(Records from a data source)
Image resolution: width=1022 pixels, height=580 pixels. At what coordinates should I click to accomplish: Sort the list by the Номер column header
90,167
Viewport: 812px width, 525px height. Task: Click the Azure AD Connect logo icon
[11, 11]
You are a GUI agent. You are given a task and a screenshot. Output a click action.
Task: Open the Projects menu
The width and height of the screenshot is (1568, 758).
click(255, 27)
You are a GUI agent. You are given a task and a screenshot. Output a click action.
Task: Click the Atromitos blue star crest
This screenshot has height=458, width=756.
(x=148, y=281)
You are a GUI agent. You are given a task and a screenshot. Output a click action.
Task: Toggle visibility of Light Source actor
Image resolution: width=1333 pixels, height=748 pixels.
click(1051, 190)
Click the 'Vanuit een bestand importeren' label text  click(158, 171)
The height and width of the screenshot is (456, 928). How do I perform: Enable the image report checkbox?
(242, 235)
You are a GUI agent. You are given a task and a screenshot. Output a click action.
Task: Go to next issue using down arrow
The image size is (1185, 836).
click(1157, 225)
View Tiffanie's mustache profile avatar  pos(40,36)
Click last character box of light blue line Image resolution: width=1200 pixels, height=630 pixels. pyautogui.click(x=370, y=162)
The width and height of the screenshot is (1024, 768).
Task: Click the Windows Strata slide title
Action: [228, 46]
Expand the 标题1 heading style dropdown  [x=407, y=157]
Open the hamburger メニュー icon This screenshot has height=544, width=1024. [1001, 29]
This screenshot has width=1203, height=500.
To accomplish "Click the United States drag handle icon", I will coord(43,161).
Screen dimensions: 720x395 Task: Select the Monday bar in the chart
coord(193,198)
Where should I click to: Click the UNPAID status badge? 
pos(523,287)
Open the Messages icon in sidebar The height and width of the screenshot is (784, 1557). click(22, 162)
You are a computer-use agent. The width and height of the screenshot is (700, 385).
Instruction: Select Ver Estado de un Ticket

- [What you are asked to do]
Which lines in the data above hold the word "Open"? Return each of them.

- [Written response]
Task: Open the Projects menu
Open the hamburger メニュー icon This screenshot has height=544, width=1024. [1001, 29]
Open the Messages icon in sidebar The height and width of the screenshot is (784, 1557). click(22, 162)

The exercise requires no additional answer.